I’ve heard only good things about Minish Cap: its items, its Wind Waker style graphics, and the little Picori people. But there’s just something so charming about playing a big adventure on a little handheld and Minish Cap leans into that further with the ability to shrink down and explore at a new level. It’s Zelda meets Honey I Shrunk The Kids and a fun spin on the inevitable twist each game in the series has.
And with the addition of these Game Boy games, the majority of the Zelda series is playable on the Switch. That’s enough to tide me over until Tears of the Kingdom at least.
Ed
Pokémon Trading Card Game
Forgive me for being predictable, but the Trading Card Game is a bit of a gem. The Pokémon series, for all the intensive brand safety efforts of the world's largest entertainment franchise, has always had a bit of an unnerving weirdness to it. These days it manifests more as upbeat kookiness - wacky gym leader outfits, rival gangs with odd motivation, and some kind of non-sequitur mechanic based on food - but once upon a time the weirdness was more… off. To someone coming from just the main series PRGs, the Trading Card Game plays like it's set in some kind of non-space, an un-real, abstract world of trainers who battle you with pieces of paper, gym leaders who won't take you on unless you gather more cards, NPCs who look a lot like the NPCs from the main series but crucially, not exactly. Somehow they seem more hostile. They frown more. And Imakuni - sorry, Imakuni? - a card based on a real man who I can personally attest to seeming like a perfectly lovely guy, is the most unnerving of the lot. A man trapped behind glass, dressed like a nightmarish mime.
Perhaps it's all tinged with this kind of epistemic weirdness because I last played this when it first came out, age seven-ish - just the kind of age where memories are both very vivid and very imprecise. But something about the Trading Card Game feels especially potent. Play this one to feel like you're Red, trapped in half-sleep, and caught between deciding to power through the dream or tap out and wake up.
Taps
Tetris
I appreciate this is a weird choice, as Tetris has never gone away, and it's also evolved in meaningful ways that make the Game Boy version feel slightly odd now. But whenever Game Boy Tetris is knocking around - when it's rereleased on the 3DS or when I simply find my OG cartridge at home - I always lose hours to it.

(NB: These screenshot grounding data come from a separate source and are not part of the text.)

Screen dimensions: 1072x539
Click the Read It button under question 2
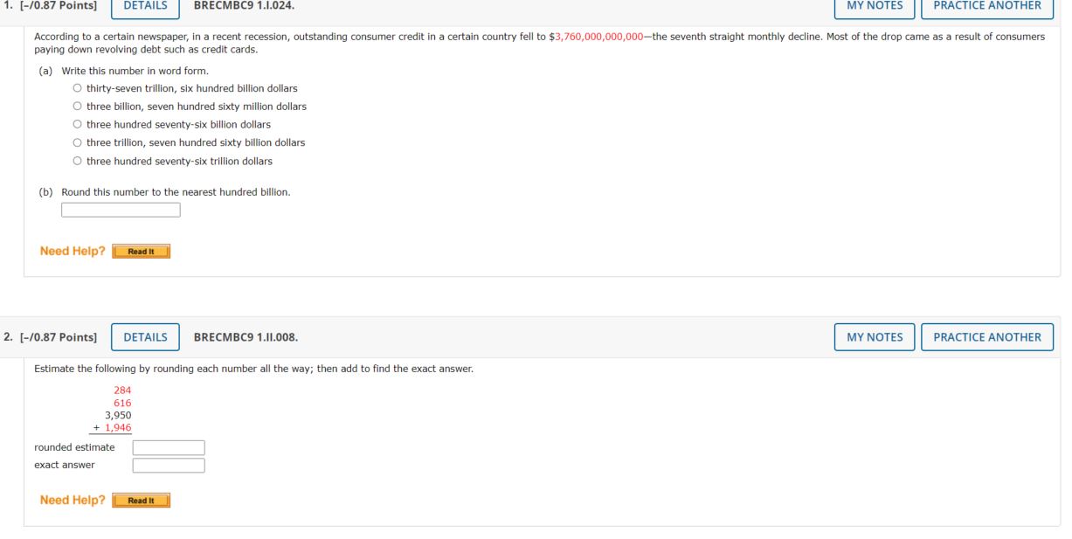(x=141, y=501)
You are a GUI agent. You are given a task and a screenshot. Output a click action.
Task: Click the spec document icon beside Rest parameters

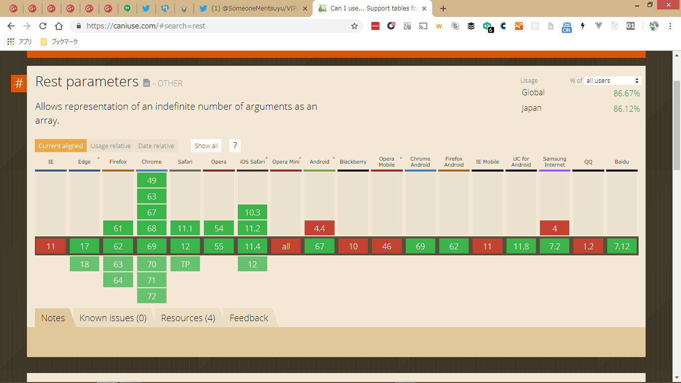147,83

This isn't just because it's one of the greatest games of all time, though I appreciate that helps. And it's not even because I particularly like the block liveries for the Game Boy version. I think it's fundamentally because those blocks falling on that green screen takes me back, very powerfully, to the early days of consoles. I feel like I fall through the screen somewhat, into the other side, the mysterious Gibsonian cyberspace. Tetris on Game Boy feels very old now, but it also retains that wild, giddying rush of the new that it had back when the Game Boy was doing the rounds in our school home room. And isn't that the Game Boy too? Born old, somehow - all that withered tech - but also delivering a Walkmanisation of games that felt like it had come from a billion years in the future?
Oh yes, good music too.
Chris Donlan
Mario Kart: Super Circuit
Such an easy one, this. I think this game has the best jump in a Mario Kart. If I remember correctly you jump, and then there's a real sense of bite as the wheels connect with the ground - you feel it through your fingers, through your whole hand, somehow. Cannot wait to go back.
Chris Donlan
WarioWare, Inc
The more time that passes, the clearer it becomes that WarioWare is sort of an autobiography of Nintendo in game form. All of the classics are here, sure, but you also get the thinking behind them, the things that Nintendo values.
All of which makes it sound a bit serious. But this is one of those autobiographies that revels in chaos and happy accident. It's joy and vividness captured in five-second bursts. And it was all designed on Post-it notes.